Pour ce qui est de la toxicologie, 212 échantillons composés de maïs, de riz, de farines de céréales et d’arachide ont été collectés parmi lesquels 41,50 % étaient contaminés par les aflatoxines (une mycotoxine produite par certains champignons proliférant, notamment, sur des graines conservées en atmosphère chaude et humide). Sur 148 échantillons, au moins un pesticide a été détecté et quantifié sur tous les aliments, quelles que soient la matrice analysée et la localité d’échantillonnage.
222 échantillons ont été prélevés et analysés pour la détermination des éléments trace métalliques. Le fer et le zinc ont révélé être les éléments trace métalliques les plus retrouvés dans les denrées alimentaires étudiées : la valeur médiane la plus élevée en fer du groupe d›aliments (68,80 mg/kg) a été observée dans le poisson séché, suivi du maïs (43,09 mg/kg) et des arachides (28,92 mg/kg) ; 77,95% des échantillons de tomate avaient des teneurs en plomb supérieures à la limite maximale de la teneur fixée par le Codex Alimentarius et 71,16% d’échantillons de tomate avaient montré des concentrations en cadmium supérieures à la limite maximale.
La production agricole affectée?
L’analyse des aspects techniques des aliments, notamment, l’huile, a démontré que 76,27 % des 59 échantillons d’huile n’étaient pas fortifiés en vitamine A et jusqu’à 3,38 % des échantillons d’huile avaient un indice de peroxyde supérieur à la normale (10 mEq/kg). Le peroxyde est un produit très toxique dont les effets peuvent être mortels en cas d’inhalation, d’absorption cutanée ou d’ingestion; il est corrosif pour les yeux, la peau et les voies respiratoires et peut aussi causer des lésions aux poumons, bien que l’apparition de ses effets puisse prendre un certain temps.

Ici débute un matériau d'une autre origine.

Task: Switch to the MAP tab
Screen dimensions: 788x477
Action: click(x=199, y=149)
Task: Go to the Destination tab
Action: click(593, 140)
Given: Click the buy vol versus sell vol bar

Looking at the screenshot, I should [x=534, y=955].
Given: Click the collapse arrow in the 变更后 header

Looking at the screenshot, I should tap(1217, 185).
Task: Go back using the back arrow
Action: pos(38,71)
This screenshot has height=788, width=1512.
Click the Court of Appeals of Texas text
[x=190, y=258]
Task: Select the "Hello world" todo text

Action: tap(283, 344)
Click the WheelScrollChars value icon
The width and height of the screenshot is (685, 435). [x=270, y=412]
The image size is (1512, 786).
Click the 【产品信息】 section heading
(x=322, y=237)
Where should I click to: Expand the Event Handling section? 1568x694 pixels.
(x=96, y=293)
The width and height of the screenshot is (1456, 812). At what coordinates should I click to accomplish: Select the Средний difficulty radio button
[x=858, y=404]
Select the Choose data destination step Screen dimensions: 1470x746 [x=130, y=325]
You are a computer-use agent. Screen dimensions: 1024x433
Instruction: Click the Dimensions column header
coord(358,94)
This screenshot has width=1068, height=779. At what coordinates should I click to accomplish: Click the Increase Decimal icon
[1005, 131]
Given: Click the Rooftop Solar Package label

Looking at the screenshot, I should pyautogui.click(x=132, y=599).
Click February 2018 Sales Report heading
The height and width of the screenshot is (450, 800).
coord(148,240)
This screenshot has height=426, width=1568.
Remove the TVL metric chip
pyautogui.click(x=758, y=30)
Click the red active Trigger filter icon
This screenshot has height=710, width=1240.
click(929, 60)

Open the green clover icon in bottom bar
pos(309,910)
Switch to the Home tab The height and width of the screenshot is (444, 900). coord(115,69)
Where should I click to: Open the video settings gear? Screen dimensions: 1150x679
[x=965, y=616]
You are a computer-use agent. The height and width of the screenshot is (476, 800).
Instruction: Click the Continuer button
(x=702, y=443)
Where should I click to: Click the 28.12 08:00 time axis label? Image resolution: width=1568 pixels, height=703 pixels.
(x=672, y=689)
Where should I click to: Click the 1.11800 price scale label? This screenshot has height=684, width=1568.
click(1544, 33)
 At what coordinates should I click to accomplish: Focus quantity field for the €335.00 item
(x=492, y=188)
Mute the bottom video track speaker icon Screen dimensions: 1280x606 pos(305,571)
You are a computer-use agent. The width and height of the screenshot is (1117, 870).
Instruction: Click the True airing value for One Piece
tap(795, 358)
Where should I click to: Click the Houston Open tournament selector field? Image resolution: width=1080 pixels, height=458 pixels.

D’une manière générale, ces contaminants chimiques et microbiologiques retrouvés dans les différents aliments exposent les consommateurs aux maladies aiguës ou chroniques qui, dans des cas extrêmes, entraînent la mort ou une invalidité permanente.
En dehors de l’impact sanitaire, la contamination des aliments de consommation courante peut affecter la production du secteur agricole, en général, et chacun des quatre piliers de la sécurité alimentaire (disponibilité, accès, qualité de l’alimentation et régularité), en particulier.
Cette étude est la première en la matière au Burkina Faso, pilotée par l’Institut national de santé publique (INSP), à travers le projet « Production d’analyse et de données pour l’amélioration de la santé de la mère et de l’enfant » financé par l’Union européenne.
Elle fournit des données de base sur la qualité sanitaire des aliments et les risques potentiels pour les mères et les enfants au Burkina Faso. Ces résultats requièrent de tous les acteurs la surveillance de la qualité des aliments offerts aux consommateurs, au regard de l’importance d’une alimentation saine dans la promotion de la santé et la prévention des maladies chroniques.